=== Begin Enclosure ===

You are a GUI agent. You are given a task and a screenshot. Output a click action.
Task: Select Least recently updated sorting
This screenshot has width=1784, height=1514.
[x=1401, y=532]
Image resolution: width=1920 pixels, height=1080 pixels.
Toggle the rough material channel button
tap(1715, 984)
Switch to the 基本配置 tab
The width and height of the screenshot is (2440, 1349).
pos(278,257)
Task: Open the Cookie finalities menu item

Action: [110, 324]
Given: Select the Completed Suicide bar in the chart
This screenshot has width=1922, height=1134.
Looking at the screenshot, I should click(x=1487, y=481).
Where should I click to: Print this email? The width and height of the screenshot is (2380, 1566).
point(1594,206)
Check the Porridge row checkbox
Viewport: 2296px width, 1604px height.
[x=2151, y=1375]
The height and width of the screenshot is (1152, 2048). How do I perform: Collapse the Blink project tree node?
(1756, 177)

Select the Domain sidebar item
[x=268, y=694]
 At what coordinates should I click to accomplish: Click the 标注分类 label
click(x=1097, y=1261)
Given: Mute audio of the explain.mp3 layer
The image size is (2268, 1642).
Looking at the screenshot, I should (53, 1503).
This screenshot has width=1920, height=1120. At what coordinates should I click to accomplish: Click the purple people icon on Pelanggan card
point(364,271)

=== End Enclosure ===

== Work to complete ==
Each line from the one containing "This screenshot has width=1922, height=1134." through the end of the listing above should be copied exactly, with no other line included.

== Result for this task ==
This screenshot has width=1922, height=1134.
Looking at the screenshot, I should click(x=1487, y=481).
Where should I click to: Print this email? The width and height of the screenshot is (2380, 1566).
point(1594,206)
Check the Porridge row checkbox
Viewport: 2296px width, 1604px height.
[x=2151, y=1375]
The height and width of the screenshot is (1152, 2048). How do I perform: Collapse the Blink project tree node?
(1756, 177)

Select the Domain sidebar item
[x=268, y=694]
 At what coordinates should I click to accomplish: Click the 标注分类 label
click(x=1097, y=1261)
Given: Mute audio of the explain.mp3 layer
The image size is (2268, 1642).
Looking at the screenshot, I should (53, 1503).
This screenshot has width=1920, height=1120. At what coordinates should I click to accomplish: Click the purple people icon on Pelanggan card
point(364,271)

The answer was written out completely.